= Elizabeth Garber =

American historian of science (1939-2020)

Elizabeth Anne Garber (1939–2020) was an American historian of science known for her work on James Clerk Maxwell and the history of physics. She was a professor of history for many years at Stony Brook University.

==Biography==
Elizabeth Anne Wolfe was born in England in 1939. She studied mathematics, physics, and geology at the University of London. After moving to the United States and marrying physicist Donald Garber, she earned a Ph.D. from the Case Institute of Technology (now the Case Western Reserve University) with a dissertation on Maxwell. She became a faculty member at Stony Brook University, and retired in 2008.

Garber died from complications of Alzheimer's disease at home on July 1, 2020.

==Books==
Garber was the author of:
- The Language of Physics: The Calculus and the Development of Theoretical Physics in Europe, 1750–1914 (Birkhäuser, 1999)

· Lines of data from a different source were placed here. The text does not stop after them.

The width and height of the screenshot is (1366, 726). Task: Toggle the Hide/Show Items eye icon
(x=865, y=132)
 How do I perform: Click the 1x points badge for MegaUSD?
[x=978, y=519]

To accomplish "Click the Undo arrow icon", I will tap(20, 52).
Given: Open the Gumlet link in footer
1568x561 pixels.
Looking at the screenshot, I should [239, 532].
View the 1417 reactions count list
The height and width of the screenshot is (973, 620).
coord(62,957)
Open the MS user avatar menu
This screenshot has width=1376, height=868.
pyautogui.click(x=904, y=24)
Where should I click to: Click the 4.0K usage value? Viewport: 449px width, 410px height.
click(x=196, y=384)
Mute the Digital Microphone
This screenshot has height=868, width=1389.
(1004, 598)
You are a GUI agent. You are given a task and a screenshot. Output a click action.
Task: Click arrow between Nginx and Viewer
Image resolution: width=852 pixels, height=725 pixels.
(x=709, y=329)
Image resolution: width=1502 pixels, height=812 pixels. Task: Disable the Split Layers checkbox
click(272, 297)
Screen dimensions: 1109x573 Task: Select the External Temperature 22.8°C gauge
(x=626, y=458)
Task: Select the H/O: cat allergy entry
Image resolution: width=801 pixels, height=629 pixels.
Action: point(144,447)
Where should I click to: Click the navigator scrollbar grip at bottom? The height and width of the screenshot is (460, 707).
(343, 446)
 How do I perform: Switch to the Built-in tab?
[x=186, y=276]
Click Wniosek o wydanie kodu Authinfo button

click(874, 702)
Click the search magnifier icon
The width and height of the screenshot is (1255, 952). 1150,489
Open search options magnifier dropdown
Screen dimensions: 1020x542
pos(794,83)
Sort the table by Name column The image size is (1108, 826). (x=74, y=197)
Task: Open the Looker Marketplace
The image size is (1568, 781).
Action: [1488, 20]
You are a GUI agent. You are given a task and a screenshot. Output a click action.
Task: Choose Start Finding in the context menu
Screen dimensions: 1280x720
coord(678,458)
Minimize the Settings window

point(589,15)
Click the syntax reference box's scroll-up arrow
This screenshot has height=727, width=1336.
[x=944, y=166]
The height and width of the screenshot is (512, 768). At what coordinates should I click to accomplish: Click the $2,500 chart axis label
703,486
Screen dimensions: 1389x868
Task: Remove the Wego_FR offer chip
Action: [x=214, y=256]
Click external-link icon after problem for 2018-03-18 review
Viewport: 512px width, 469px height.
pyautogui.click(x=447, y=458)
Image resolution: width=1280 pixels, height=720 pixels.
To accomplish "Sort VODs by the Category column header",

Garber co-edited several books collecting the works of James Clerk Maxwell:
- Maxwell on Saturn's Rings (edited with Stephen G. Brush and C. W. F. Everitt, MIT Press, 1983)
- Maxwell on Molecules and Gases (edited with Stephen G. Brush and C. W. F. Everitt, MIT Press, 1986)
- Maxwell on Heat and Statistical Mechanics: On "Avoiding All Personal Enquiries of Molecules" (edited with Stephen G. Brush and C. W. F. Everitt, Associated University Presses, 1995)

Garber also edited:
- Beyond History of Science: Essays in Honor of Robert E. Schofield (Lehigh University Press, 1990)

==Recognition==
Garber was named a Fellow of the American Physical Society in 1989 "for her research in the history of physics, including the development of kinetic theory and molecular science in the 19th century."